れんが造りの古い醸造所跡に設立されたECF(Efficient City Farming)では、魚のふんを肥料に用いる昔ながらの農法で、トマト、トウガラシ、葉物野菜などを小型の栽培容器で育てている。
2年前に共同経営者とともにECFを設立したニコラス・レシュケ(Nicolas Leschke)氏は「わが社の構想は、都市生活者が持続可能な方法で生産された農産物を入手できるようにすることだ」と語る。
アクアポニックスは、植物を土を使わずに栽培する水耕栽培と、魚を水槽で飼育する水産養殖の技術を組み合わせた手法として知られている。
この手法では、食物を遠く離れた地方ではなく、都市部で直接生産できるため、「農産物の保存・輸送にかかる環境面・金銭面での負担が軽減される」とレシュケ氏はAFPの取材に語った。
「そして忘れてはならないのは、新鮮な生産物の入手が約束されることだ」と同氏は、自社栽培のフダンソウをつまみながら付け加えた。フダンソウは地中海料理でよく使われる緑葉野菜の一種。
ECF社内には、下部に魚を飼育する水槽、上部に野菜を栽培する小型温室を備えた2段階構成のコンテナ農場が試作品として設置されている。
観賞用の水槽と異なる点は、魚の排せつ物のアンモニアを硝酸塩に変換するバクテリアを用いた特殊なフィルターを備えているところだ。
硝酸塩を多く含む水はポンプでくみ上げられ、植物が栽培されている温室内で土の代わりに使われているミネラル豊富な流水の水耕槽に注がれる。
アクアポニックスは、人が密集する地域で農業・養殖を行うのに最適な手法だ。

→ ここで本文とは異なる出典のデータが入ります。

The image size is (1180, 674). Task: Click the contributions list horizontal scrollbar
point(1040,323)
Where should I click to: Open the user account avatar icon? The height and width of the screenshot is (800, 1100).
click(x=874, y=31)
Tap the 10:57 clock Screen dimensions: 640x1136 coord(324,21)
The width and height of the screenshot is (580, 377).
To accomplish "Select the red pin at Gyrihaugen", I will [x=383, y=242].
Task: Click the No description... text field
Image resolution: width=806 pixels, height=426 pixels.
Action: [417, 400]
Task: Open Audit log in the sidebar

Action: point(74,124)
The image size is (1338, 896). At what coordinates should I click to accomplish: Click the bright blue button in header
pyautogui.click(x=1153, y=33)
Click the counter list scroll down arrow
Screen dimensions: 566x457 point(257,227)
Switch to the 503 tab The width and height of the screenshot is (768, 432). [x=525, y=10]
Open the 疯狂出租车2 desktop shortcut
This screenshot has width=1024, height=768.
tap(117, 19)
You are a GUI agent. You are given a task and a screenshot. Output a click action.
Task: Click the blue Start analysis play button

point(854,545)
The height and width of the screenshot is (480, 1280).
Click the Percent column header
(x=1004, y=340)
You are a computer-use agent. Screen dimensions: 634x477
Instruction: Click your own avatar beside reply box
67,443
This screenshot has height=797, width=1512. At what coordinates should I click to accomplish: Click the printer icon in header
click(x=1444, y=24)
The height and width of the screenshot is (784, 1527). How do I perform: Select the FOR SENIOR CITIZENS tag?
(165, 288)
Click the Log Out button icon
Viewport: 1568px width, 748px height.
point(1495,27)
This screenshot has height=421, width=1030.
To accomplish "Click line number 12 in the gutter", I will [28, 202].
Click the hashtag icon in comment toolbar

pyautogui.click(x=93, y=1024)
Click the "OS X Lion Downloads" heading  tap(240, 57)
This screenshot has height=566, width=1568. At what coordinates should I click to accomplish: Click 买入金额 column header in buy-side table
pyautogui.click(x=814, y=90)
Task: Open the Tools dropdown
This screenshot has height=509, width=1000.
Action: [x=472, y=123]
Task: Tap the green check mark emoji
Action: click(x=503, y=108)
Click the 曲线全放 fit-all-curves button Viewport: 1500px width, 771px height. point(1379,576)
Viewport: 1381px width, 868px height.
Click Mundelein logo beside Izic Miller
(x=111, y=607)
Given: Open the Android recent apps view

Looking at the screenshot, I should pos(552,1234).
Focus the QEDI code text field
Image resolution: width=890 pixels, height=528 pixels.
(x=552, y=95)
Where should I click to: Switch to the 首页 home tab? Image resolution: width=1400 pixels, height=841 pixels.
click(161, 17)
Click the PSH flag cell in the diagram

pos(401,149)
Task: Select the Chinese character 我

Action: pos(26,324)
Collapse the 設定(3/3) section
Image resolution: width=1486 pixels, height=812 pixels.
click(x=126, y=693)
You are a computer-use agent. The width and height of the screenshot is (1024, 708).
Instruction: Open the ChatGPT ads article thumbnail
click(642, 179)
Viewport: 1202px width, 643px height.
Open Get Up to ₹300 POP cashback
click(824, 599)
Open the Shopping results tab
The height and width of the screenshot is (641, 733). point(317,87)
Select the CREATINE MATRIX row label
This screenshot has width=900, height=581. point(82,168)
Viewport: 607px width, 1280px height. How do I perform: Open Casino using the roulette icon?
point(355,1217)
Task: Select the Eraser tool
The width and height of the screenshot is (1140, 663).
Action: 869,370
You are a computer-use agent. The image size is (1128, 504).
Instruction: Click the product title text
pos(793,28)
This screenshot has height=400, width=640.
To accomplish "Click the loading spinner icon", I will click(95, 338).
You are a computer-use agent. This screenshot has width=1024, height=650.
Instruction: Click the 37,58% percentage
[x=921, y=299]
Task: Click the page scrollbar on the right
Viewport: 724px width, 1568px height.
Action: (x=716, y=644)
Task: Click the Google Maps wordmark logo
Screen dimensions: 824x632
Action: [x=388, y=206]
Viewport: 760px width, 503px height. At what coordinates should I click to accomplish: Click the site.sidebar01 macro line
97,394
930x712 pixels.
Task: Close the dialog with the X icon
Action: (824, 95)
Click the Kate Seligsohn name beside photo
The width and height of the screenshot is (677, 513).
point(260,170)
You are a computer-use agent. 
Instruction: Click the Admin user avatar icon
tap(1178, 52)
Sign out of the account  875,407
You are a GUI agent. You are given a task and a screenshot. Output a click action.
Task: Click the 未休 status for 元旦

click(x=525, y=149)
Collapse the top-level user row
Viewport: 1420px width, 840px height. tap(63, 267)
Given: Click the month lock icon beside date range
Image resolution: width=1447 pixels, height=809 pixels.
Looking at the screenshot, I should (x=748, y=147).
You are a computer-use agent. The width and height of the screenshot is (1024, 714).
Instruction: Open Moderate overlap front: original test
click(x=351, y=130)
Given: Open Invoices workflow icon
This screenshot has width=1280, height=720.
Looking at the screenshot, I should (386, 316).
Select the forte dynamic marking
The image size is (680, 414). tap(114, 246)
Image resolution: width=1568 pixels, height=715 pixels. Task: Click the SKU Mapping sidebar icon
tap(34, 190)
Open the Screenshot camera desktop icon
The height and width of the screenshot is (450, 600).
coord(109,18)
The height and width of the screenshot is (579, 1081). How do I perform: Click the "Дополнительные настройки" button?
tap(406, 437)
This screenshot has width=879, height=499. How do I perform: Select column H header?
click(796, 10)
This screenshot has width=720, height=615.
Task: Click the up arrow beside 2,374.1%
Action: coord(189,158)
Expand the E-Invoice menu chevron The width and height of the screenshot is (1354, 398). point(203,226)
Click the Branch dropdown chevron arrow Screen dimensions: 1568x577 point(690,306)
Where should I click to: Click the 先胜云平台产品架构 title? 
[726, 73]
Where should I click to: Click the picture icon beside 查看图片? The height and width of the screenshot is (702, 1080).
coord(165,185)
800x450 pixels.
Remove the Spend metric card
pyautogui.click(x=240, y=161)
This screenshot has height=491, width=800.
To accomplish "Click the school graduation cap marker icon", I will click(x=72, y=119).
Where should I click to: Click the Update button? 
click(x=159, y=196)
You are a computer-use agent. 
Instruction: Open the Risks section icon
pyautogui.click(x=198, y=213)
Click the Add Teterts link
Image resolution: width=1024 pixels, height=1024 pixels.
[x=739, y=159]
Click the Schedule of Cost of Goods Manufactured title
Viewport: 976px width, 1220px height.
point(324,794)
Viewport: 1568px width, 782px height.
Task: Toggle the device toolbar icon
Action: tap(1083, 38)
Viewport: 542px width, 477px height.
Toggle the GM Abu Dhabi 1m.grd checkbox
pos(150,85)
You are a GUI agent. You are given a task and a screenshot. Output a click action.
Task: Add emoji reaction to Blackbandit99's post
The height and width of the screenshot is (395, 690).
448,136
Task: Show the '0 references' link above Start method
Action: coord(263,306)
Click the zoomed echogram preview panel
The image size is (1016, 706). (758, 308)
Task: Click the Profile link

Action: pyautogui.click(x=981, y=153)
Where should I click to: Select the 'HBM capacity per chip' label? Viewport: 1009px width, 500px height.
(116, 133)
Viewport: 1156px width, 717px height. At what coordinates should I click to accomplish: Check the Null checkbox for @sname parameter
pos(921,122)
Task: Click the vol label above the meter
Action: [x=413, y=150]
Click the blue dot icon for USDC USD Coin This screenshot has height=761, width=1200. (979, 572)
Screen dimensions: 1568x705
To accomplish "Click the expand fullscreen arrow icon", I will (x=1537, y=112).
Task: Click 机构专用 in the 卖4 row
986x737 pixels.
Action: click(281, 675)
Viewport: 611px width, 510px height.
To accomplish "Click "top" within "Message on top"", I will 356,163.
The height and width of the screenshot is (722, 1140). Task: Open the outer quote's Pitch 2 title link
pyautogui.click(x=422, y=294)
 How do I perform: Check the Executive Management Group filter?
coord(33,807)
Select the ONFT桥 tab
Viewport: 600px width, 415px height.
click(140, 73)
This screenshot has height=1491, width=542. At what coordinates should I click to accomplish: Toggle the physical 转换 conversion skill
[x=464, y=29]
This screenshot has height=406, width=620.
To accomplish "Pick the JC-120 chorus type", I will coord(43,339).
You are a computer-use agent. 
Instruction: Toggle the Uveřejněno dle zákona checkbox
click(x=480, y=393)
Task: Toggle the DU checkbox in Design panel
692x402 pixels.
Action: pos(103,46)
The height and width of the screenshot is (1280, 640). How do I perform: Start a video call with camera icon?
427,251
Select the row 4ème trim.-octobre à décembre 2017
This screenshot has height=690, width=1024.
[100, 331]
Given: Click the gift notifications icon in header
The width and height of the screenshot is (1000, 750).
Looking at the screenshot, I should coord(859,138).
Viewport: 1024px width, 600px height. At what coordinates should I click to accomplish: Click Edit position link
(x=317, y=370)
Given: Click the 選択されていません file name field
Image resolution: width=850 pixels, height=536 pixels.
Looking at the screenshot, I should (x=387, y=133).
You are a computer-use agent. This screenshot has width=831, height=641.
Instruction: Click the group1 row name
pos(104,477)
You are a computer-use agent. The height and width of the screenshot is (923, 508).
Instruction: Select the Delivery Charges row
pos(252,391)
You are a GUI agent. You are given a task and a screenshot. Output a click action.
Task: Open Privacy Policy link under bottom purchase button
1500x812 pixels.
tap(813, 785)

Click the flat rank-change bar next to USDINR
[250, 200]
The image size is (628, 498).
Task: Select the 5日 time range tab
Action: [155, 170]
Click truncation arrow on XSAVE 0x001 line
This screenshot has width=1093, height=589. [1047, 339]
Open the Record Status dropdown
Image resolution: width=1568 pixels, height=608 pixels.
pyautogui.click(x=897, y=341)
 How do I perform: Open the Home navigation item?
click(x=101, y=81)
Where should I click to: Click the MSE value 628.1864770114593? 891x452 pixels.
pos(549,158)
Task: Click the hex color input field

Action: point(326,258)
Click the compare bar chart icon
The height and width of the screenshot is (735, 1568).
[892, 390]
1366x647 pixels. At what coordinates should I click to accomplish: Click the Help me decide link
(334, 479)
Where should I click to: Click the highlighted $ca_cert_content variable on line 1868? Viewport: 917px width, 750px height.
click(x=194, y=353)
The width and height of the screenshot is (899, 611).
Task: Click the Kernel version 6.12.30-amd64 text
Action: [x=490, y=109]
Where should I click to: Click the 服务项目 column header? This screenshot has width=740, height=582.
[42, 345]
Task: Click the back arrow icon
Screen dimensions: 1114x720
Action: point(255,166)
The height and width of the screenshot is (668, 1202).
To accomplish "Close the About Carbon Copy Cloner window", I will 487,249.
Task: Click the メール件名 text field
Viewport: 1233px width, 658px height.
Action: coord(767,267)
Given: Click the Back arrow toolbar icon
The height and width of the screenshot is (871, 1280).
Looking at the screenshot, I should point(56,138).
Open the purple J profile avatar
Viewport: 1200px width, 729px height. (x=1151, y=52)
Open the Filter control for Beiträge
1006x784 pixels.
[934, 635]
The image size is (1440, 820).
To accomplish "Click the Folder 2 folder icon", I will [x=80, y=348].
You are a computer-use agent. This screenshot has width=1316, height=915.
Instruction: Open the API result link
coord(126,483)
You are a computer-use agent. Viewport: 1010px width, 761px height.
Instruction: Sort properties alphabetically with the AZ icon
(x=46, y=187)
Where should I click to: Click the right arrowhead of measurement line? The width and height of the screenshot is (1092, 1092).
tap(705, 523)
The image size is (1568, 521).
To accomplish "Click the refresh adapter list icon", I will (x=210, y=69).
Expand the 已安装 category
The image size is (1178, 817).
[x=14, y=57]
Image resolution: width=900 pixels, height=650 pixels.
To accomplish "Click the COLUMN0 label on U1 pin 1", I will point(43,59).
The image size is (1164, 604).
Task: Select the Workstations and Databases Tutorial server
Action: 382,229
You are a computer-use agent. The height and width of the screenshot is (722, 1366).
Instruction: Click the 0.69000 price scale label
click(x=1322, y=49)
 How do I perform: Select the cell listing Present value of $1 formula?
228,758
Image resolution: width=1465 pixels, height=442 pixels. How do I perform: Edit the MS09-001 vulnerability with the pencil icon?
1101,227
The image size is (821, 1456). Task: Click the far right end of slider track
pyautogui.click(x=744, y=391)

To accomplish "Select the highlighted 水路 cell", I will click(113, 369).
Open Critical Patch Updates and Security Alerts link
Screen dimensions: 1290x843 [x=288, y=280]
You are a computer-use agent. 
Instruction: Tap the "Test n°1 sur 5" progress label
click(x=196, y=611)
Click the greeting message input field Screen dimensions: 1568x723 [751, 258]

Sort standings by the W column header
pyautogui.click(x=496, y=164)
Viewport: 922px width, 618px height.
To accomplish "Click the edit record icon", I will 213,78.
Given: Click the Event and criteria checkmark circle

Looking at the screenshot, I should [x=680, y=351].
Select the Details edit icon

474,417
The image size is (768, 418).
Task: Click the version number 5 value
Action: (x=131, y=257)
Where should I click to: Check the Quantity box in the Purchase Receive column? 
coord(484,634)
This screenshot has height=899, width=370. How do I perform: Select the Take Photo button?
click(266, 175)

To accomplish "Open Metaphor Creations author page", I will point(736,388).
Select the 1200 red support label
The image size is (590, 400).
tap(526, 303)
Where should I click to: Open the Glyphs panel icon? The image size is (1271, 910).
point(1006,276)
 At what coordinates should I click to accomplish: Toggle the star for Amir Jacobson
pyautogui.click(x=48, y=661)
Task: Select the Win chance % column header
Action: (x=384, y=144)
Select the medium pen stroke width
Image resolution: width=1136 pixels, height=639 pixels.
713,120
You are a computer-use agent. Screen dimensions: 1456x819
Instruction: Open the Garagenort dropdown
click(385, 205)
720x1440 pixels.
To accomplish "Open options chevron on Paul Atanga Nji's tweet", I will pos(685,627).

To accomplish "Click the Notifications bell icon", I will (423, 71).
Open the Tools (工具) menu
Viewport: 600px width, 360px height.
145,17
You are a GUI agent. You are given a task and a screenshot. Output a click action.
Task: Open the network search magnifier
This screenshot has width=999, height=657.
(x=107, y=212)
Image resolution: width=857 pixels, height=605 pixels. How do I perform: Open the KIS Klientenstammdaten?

現在、世界人口の半数が都市部で生活しており、都市化がますます進行している今の時代にあって、この点は注目に値する。
アクアポニックスでは、水が魚と植物の両方に使われるため、従来型の農業ほど水を大量に必要としない。さらに、魚のふんに含まれる二酸化炭素は、植物の栄養素として再利用される。